Parent: “Johnny (six years old), would you clean your bedroom?”
(2 minutes later) “Johnny, would you pleeeeease pick up your bedroom?”
(2 hours later, after many more times of asking, in an angry voice) “Go do it now! How many times do I have to tell you to pick up your bedroom!”
What Johnny probably heard was his parent asking him if he would like to clean up his bedroom, as if he had a choice in the matter. Johnny was essentially responding nonverbally “No, I am too busy right now.” Instead of asking your child to comply, instead tell them what you want.
How can parents gain greater cooperation from their children?

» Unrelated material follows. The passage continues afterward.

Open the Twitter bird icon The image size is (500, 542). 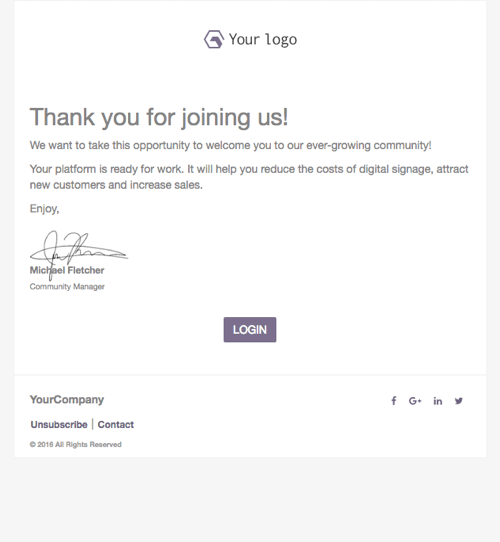point(459,401)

Here are some guidelines:
- Be specific—“Pick up your socks and put them in the laundry bin.” This is doable and increases the possibility of success.
- One task at a time—Large tasks can be overwhelming to a child. What seems obvious and simple to adults is actually several sequential steps such as putting dirty clothes in the hamper, placing toys in the toy box, putting trash in the trash can, making up your bed. Children will respond better if they are told to do one task at a time. The younger the child, the more important it is to instruct one task at a time.

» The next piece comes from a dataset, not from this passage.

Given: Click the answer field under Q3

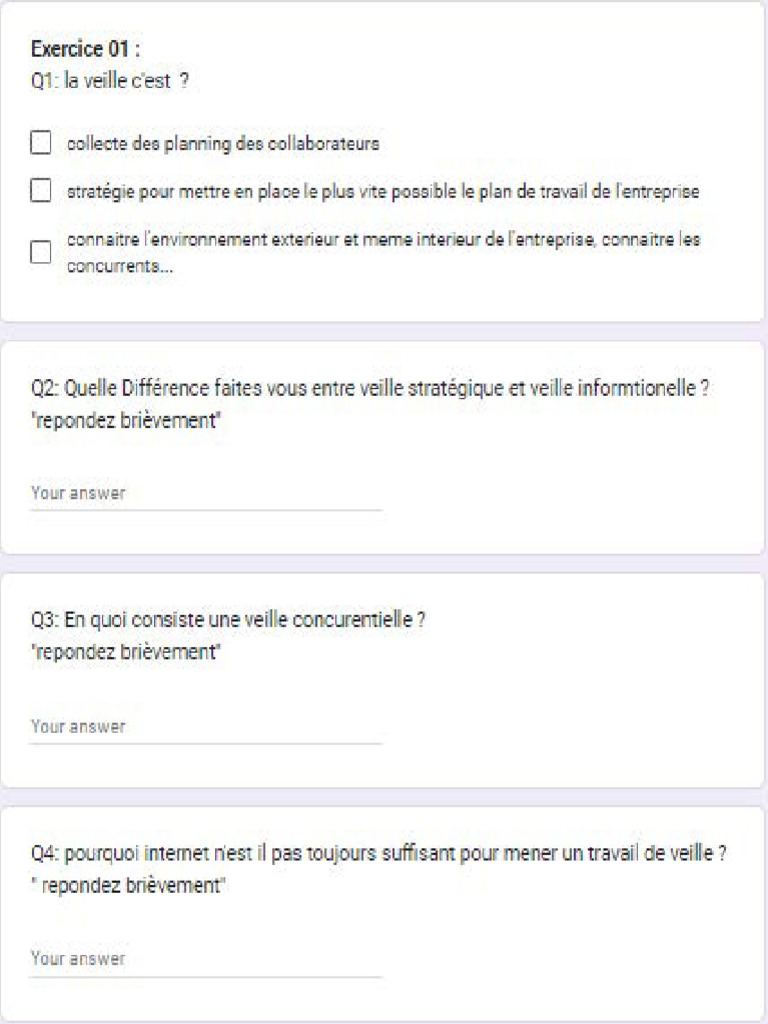Looking at the screenshot, I should pos(206,727).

- Give the child time to cooperate—Tell, then wait at least 30 seconds but no longer than 90 seconds before the next step. Parents often will tell a child to do a task and then tell again a few seconds later. For most tasks (other than stopping something that would be dangerous or harmful) give them at least 30 seconds to hear what you have said and to change gears. Giving longer than 90 seconds introduces the legitimacy of the child’s excuse “I forgot.”
- Tell, don’t ask—You are in charge of your home, and some things are not optional. Just tell and eliminate confusion. As adults, we can usually tell the difference when our boss is really offering us a choice or giving us instructions using a question to be more polite. Determining this difference is not easy for children. Which questions are they allowed to say “no” to and which ones are really orders? They need to know the difference by the language parents utilize.

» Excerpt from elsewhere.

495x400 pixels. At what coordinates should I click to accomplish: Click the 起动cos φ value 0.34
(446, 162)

- It is ok to “ask”—Just be willing to accept “no” as an answer. “Johnny, would you please brush your teeth?” “No mom, not tonight.”
- Please is an ask word – Don’t use please when you are telling them, and when they have no options. Teach your children to be polite in another context.
- Be close – Move closer to your child. Don’t tell them from the other side of the room or another level of the house. Use a matter of fact, not harsh, voice. Ideally you want cooperation with a simple telling, so start there.